Extrait:
Critique publiée dans Télérama du 15 novembre 2017:
Le superbe livre de Christine Leteux (Continental Films, Cinéma français sous contrôle allemand, éd. La Tour Verte) remet les pendules à l’heure. Certes, Greven est un allemand raffiné, qui accroche, chaque jour, telle une provocation, son manteau et son chapeau au buste de Hitler dans son bureau, mais il sait aussi se montrer implacable. Harceler Edwige Feuillère qui refuse de travailler pour la Continental après que la firme a racheté son contrat. Forcer Danielle Darrieux à prendre, avec d’autres vedettes, un train pour Berlin, en 1942, pour la première allemande de Premier Rendez-vous.

Données présentées:
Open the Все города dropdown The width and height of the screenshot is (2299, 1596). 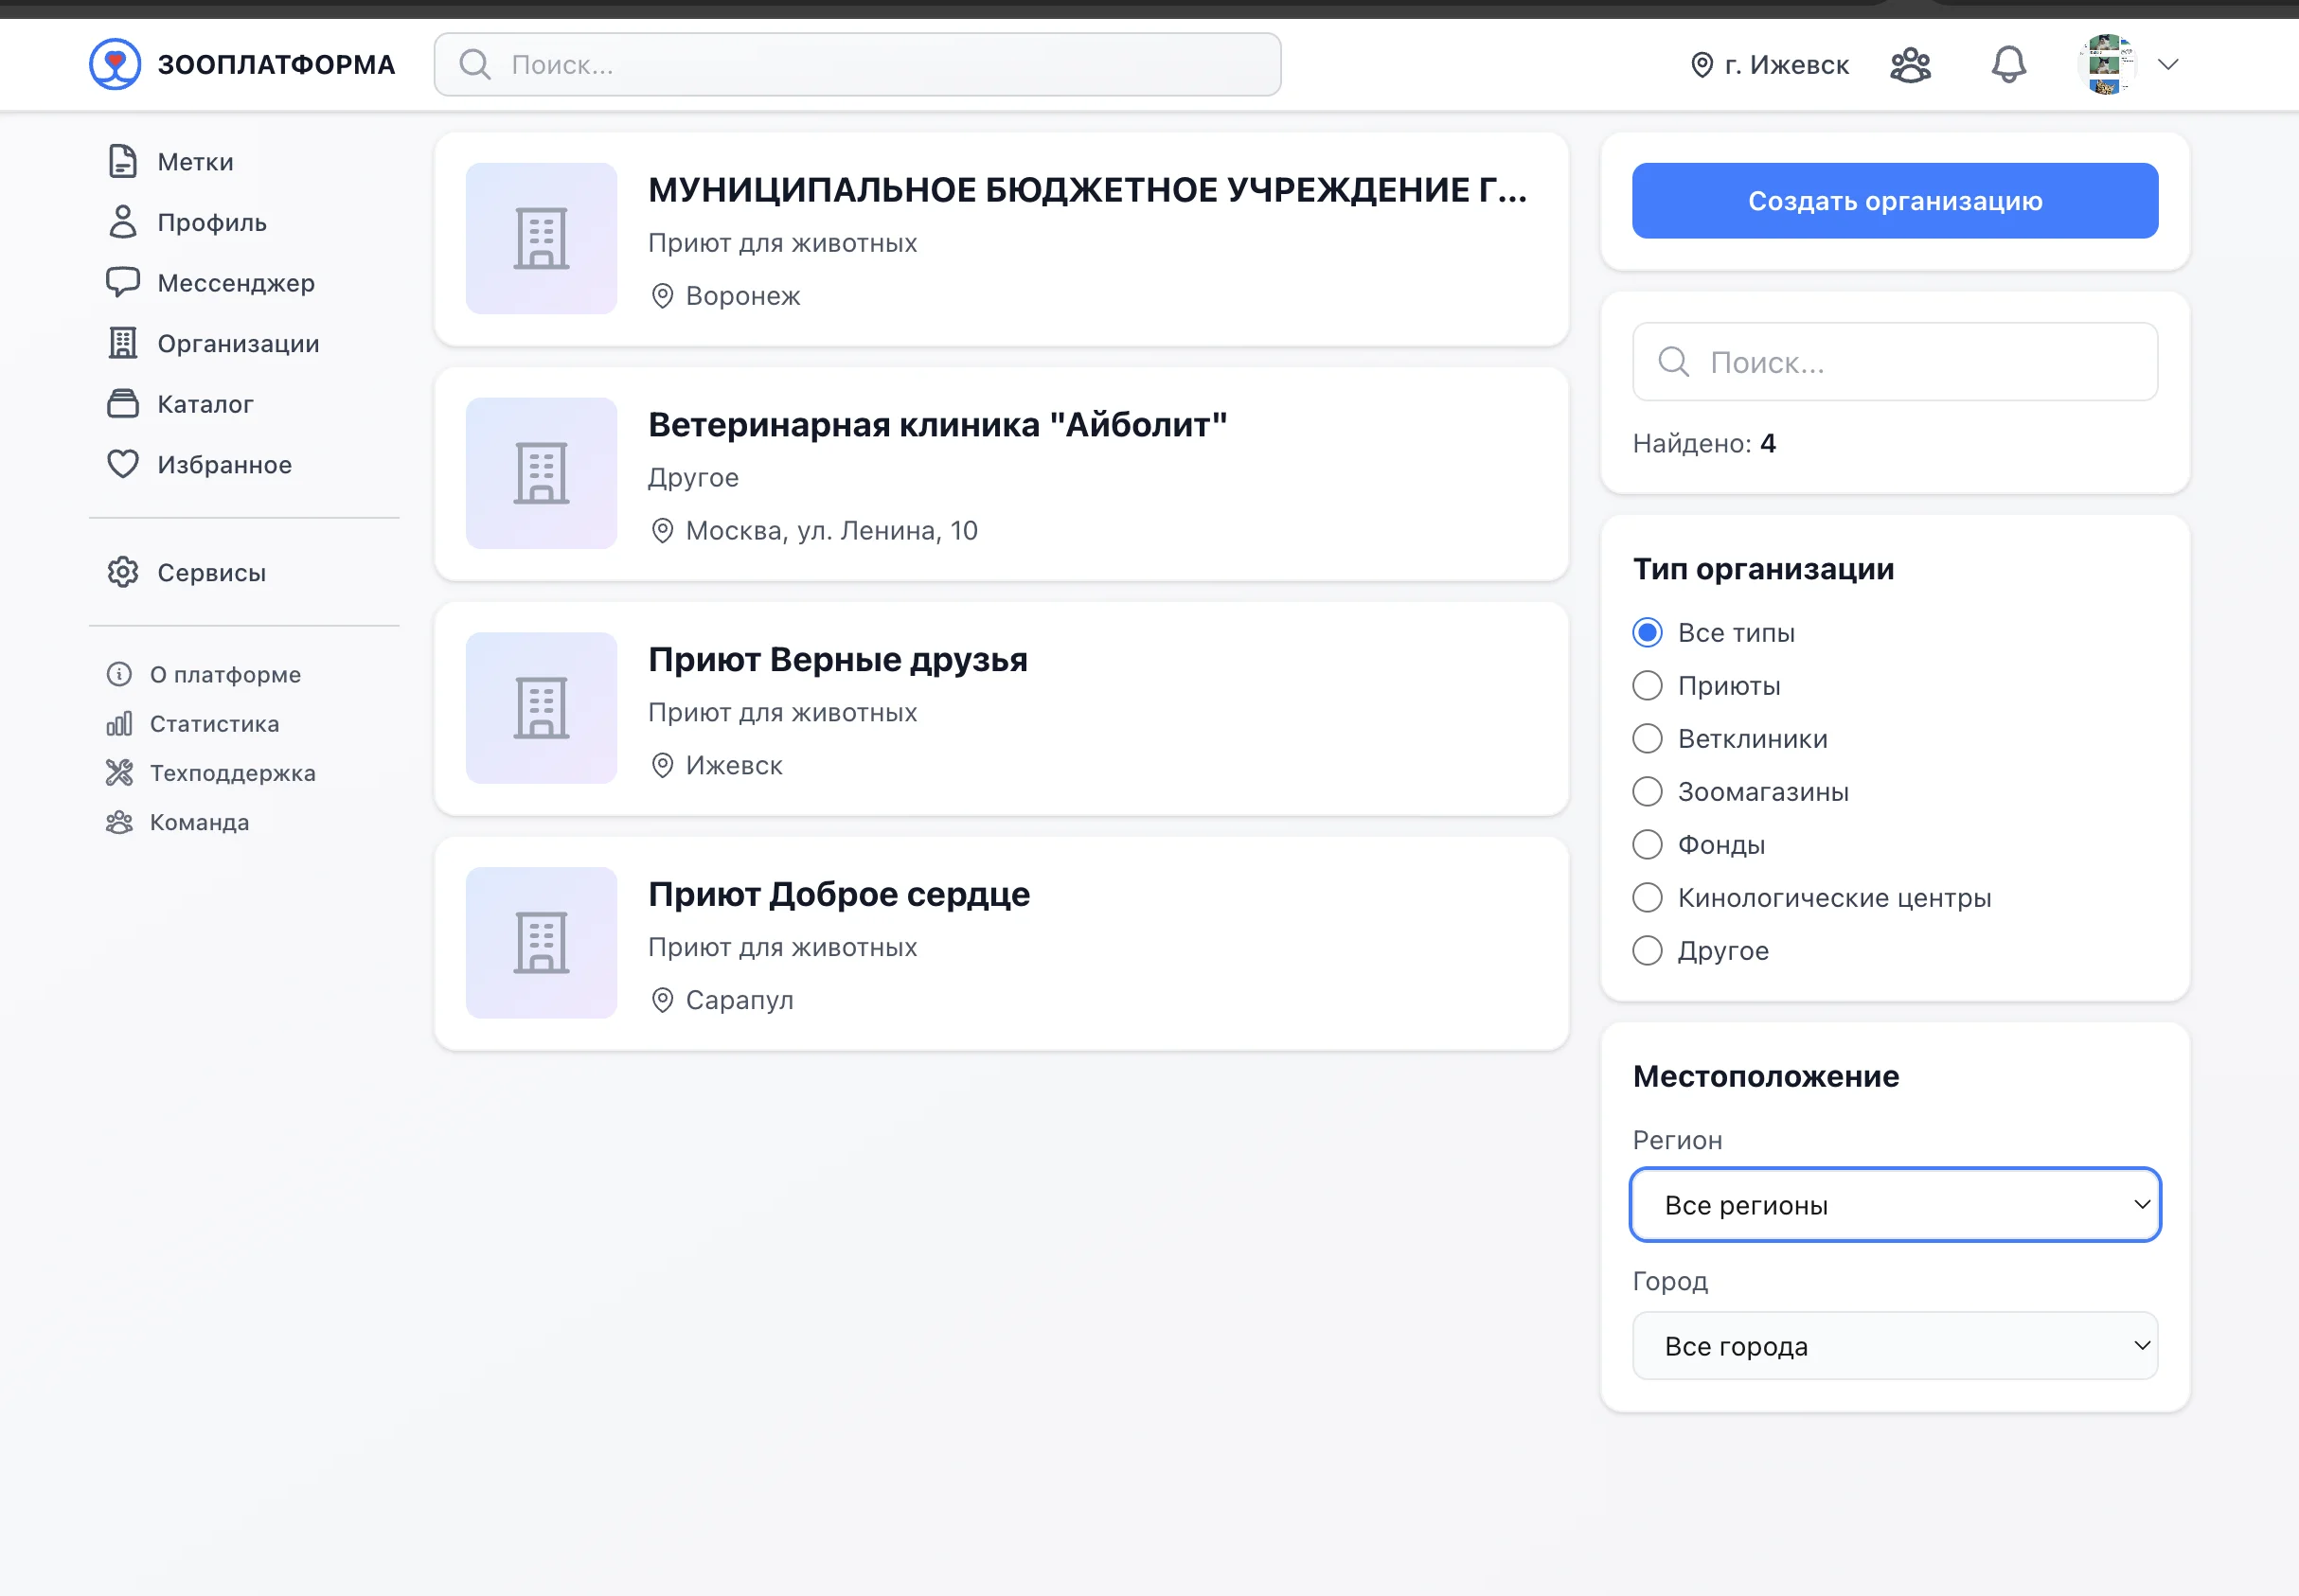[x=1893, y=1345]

Travail demandé:
a. D'après l'extrait, à quel objet Greven accroche-t-il chaque jour son manteau et son chapeau ?
b. Recopiez le passage de l'extrait qui commence par les mots « Critique publiée dans » et s'arrête après « de Premier Rendez-vous. », en substituant « cultivé » à « raffiné ».
c. Présentez sous forme de liste le paragraphe de l'extrait qui commence par « Le superbe livre de Christine Leteux », en conservant ses faits essentiels.
Les données n'interviennent en rien ici.

Corrigés:
a. Au buste de Hitler, dans son bureau.

b.
Critique publiée dans Télérama du 15 novembre 2017:
Le superbe livre de Christine Leteux (Continental Films, Cinéma français sous contrôle allemand, éd. La Tour Verte) remet les pendules à l’heure. Certes, Greven est un allemand cultivé, qui accroche, chaque jour, telle une provocation, son manteau et son chapeau au buste de Hitler dans son bureau, mais il sait aussi se montrer implacable. Harceler Edwige Feuillère qui refuse de travailler pour la Continental après que la firme a racheté son contrat. Forcer Danielle Darrieux à prendre, avec d’autres vedettes, un train pour Berlin, en 1942, pour la première allemande de Premier Rendez-vous.

c.
- Le livre de Christine Leteux, Continental Films, Cinéma français sous contrôle allemand (éd. La Tour Verte), remet les pendules à l'heure.
- Greven, un Allemand raffiné, accroche chaque jour par provocation son manteau et son chapeau au buste de Hitler, dans son bureau.
- Il sait aussi se montrer implacable :
  - il harcèle Edwige Feuillère, qui refuse de travailler pour la Continental après le rachat de son contrat par la firme ;
  - en 1942, il force Danielle Darrieux et d'autres vedettes à prendre un train pour Berlin, pour la première allemande de Premier Rendez-vous.